“I’m a troll,” he said. Then he paused, and added, more or less as an afterthought, “Fol rol de ol rol.”
Thanksgiving is over, so it’s officially time to start shopping for Christmas presents! (Unless you’re one of those highly organized people who got their Christmas shopping done before October, in which case I DON’T WANT TO HEAR ABOUT IT.)
If you’re shopping for someone on your list who’s a literary enthusiast and loves fantasy/sci-fi, then you can’t go wrong with something by Neil Gaiman. Dark Horse has been releasing a steady stream of individual Gaiman stories, each one a little jewel of a tale illustrated by a different artist (Pixelated Geek has already reviewed two of them.)
I randomly picked up a copy of one of these from last year, and I was delighted to discover it was illustrated by Colleen Doran, who’s art I’ve been on-again-off-again familiar with for about twenty-five years. The combination of Doran’s art and Gaiman’s story Troll Bridge does not disappoint.
First thing you need to know about this book is that the publisher’s description for it is crap. “As the beast sups upon a lifetime of Jack’s fear and regret, Jack must find the courage within himself to face the fiend once and for all!” Who writes these things? There’s nothing triumphant about this coming-of-age story. In fact, what happens to the main character is the exact opposite of triumph.
It’s hard to blame the publisher for that, because this story is really hard to define. It could be a simple fable (a fairly grim one), or it could be an allegory about growing up, and how we lose that way of looking at everything around us in wonder. Neil Gaiman’s description of childhood has always been balanced between an adult’s view of how the world really was, and a complete understanding of what the world was like. The sheer amount of things you hadn’t discovered yet meant there were potential adventures (and potential monsters) everywhere. It could be scary sometimes, but it also could turn a simple walk across a wooded section of an English suburb into a fairy tale.
Colleen Doran’s illustrations magnify the dreamlike feeling to the story. I first fell in love with Doran’s art in the late 1980’s when reading a friend’s copy of the first A Distant Soil graphic novel, then fell out of love with it when the series kept having to be reset multiple times (not her fault; Colleen seems to have run afoul of every underhanded publisher and data archive snafu you can imagine)(also I found some of the early WaRP Graphics issues and I really didn’t like them.

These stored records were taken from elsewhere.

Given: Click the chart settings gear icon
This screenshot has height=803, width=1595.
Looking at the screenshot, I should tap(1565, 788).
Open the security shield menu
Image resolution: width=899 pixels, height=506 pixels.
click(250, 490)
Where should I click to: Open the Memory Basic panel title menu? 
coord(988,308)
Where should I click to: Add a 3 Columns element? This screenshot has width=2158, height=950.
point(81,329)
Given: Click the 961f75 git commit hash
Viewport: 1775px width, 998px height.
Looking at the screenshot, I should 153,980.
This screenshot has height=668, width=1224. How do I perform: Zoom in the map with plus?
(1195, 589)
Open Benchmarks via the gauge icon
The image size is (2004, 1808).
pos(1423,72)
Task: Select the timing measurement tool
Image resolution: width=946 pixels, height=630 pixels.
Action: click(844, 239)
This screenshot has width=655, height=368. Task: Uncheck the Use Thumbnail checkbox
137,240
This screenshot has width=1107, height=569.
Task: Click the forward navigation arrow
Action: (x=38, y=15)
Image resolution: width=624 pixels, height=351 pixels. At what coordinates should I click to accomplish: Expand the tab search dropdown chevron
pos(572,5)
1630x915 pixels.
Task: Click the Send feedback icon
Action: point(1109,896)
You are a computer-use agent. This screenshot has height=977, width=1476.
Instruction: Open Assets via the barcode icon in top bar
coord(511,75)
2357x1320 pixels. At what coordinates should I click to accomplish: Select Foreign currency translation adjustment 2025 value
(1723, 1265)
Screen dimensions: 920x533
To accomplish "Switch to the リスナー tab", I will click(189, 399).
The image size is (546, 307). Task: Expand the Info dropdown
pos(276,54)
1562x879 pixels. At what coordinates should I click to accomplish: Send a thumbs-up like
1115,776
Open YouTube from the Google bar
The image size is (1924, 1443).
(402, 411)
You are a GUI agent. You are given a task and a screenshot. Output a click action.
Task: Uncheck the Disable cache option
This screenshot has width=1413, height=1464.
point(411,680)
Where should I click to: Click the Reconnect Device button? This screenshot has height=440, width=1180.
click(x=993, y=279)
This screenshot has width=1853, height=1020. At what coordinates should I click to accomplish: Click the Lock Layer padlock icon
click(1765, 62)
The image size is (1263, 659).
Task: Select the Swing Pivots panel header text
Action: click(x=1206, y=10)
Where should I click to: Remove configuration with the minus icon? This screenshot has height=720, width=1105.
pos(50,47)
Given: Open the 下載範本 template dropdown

Sorry Colleen), and have been slowly falling back in love again every time I stumble across something new.
Doran’s art has evolved and matured over the years, and her artwork for this story is done in a beautiful, colored-pencil style, with sharp intricate inking that make this look like a children’s book, at least until the troll arrives and things get much darker.
“Trolls can smell the rainbows, trolls can smell the stars,” it whispered sadly. “Trolls can smell the dreams you dreamed before you were ever born. Come close to me and I’ll eat your life.”
If I had to pick a favorite section, I think it would be the part of the story when the main character, Jack, is not quite an adult but almost not a child anymore. Jack falls head-over-heels for a girl at his school, and the pictures Doran creates for Lousie are just lovely. There’s a real spark in her eyes and her grin; it adds even more life to Gaiman’s description of an innocent teenage romance that hasn’t yet gotten past the stage of holding hands and stretching out an evening as long as possible by walking each other home, back and forth, for hours. You can really see in these illustrations why Louise would be Jack’s first love.
It doesn’t stop him from trying to offer her life to the Troll in place of his.
If I have one complaint it’s that Doran draws Jack with an almost evil smile every time he tries to bargain away someone else’s life, and that just wasn’t how I pictured it when I first read this story in Gaiman’s Smoke and Mirrors collection. I always saw it as more of a desperate, grasping need to live just a little more, to put off the Troll’s desire to eat his life no matter what it cost him, and not some kind of meanness that made him enjoy throwing someone else away.
It’s a minor quibble, because whether he enjoys it or not, the end results are the same. Doran’s illustrations get darker and darker as everything from Jack’s childhood is bulldozed down and replaced with tract housing, and Jack grows older and shallower. And he doesn’t even have the luxury of blaming anyone other then himself for not having anyone in his life that he really gives a damn about.
She left a letter, not a note. Fifteen pages, neatly typed, and every word of it was true. Including the PS, which read: You really don’t love me. And you never did.
The reader is left to wonder if meeting the horrifying Troll was what ate away Jack’s connection with other human beings, or if the Troll wanted to eat his life in the first place because he could smell something broken in him, even at seven years old. The ending of the story is the definition of “bittersweet”, because like a lot of Gaiman’s stories it isn’t a happy one, but it isn’t entirely sad either, because both Jack and the Troll get exactly what they want.